© JUNGE FREIHEIT Verlag GmbH & Co. KG www.jungefreiheit.de 40/21 / 01. Oktober 2021

Kabinenklatsch
Sportlich top, politisch flop
Ronald Berthold

Was Christian Streich sportlich leistet, nötigt mir Respekt ab. Mit wenig Geld schafft es der Trainer jede Saison, mit seinem SC Freiburg locker die Klasse zu halten. Oft läßt der 56jährige sogar Top-Teams hinter sich. Menschlich ist mir der Typ aber unsympathisch. Das liegt nicht an seinem südbadischen Dialekt. Streich pflegt ihn mit einer Penetranz, die mich nervt. Immerhin könnte man dahinter einen heimatverbundenen Menschen vermuten.

Als Liberaler habe ich auch nichts gegen seine politische Meinung. Soll jeder denken, was er will. Aber als er den 2015 als „Flüchtling“ ins Land gekommenen Mörder einer Freiburger Studentin als „Bub“ bemitleidete, ging mir das – sagen wir mal so – zu weit. Schlimm sei doch, daß Kritiker der Masseneinwanderung das Verbrechen instrumentalisieren könnten. Sogar als linke Bayern-Fans Hoffenheim-Mäzen Dietmar Hopp beleidigten, war für Streich irgendwie die AfD schuld. Kann er alles glauben, aber warum erzählt er das immer auf Pressekonferenzen? Natürlich weil der Sendungsbewußte gefeiert werden will. Und das nervt mich noch mehr als seine Mundart.

Nun verkündete er, daß der SC Freiburg wie eine Eins steht – nicht auf dem Platz, sondern in der Wahlkabine. Jeder müsse „die wirklich demokratischen Parteien“ wählen: „Und das wird von uns allen so gemacht.“ Dafür habe er mit einer Kabinenansprache gesorgt.
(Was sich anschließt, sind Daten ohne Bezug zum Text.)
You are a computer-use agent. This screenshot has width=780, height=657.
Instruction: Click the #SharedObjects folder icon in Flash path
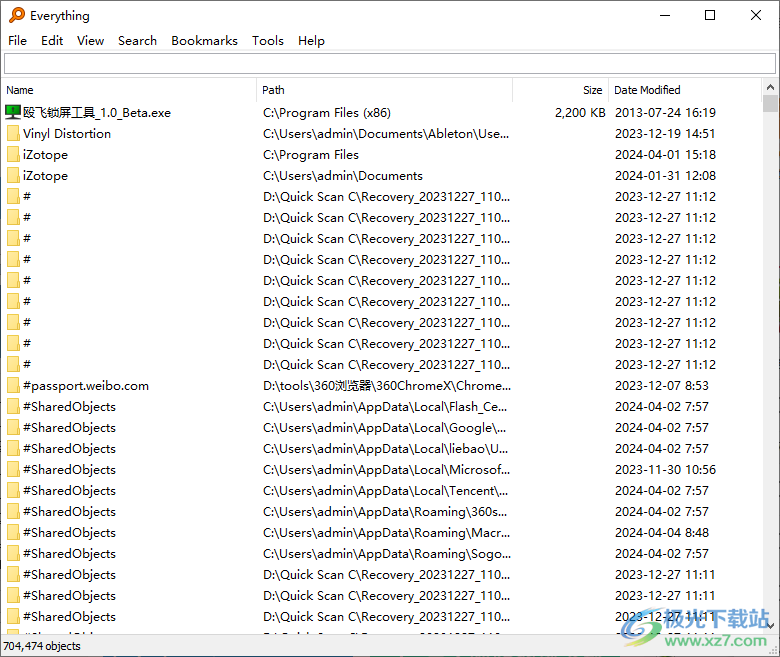pyautogui.click(x=13, y=407)
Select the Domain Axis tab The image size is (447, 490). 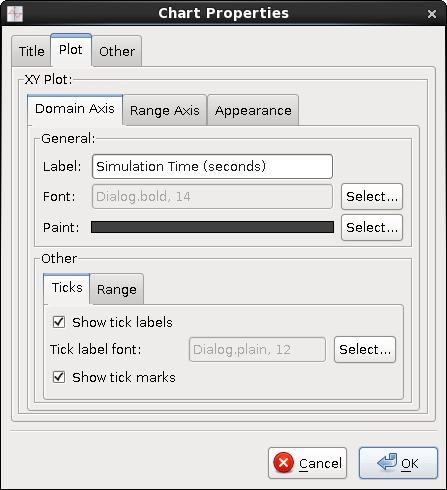75,109
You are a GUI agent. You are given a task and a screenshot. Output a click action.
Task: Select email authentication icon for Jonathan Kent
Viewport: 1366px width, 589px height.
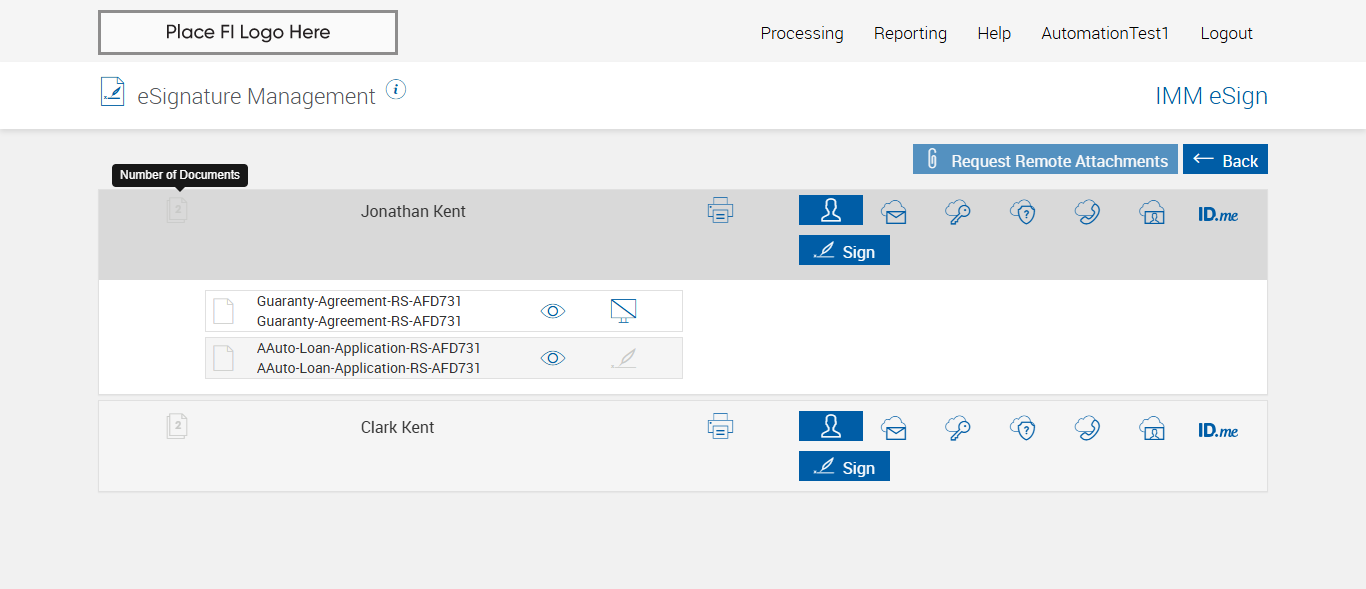coord(894,212)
Ob der Grünen-Fan mit dem Wahlergebnis zufrieden ist, weiß ich nicht. Aber wichtiger dürfte Streich sein, daß er mit sich selbst „högschdzufrieden“ ist. Auf mich hört zwar sowieso keiner, aber ich rufe ihm zu: Schuster bleib bei deinen Leisten. Denn von Fußball verstehst du wirklich was. Politisch bist du naiv.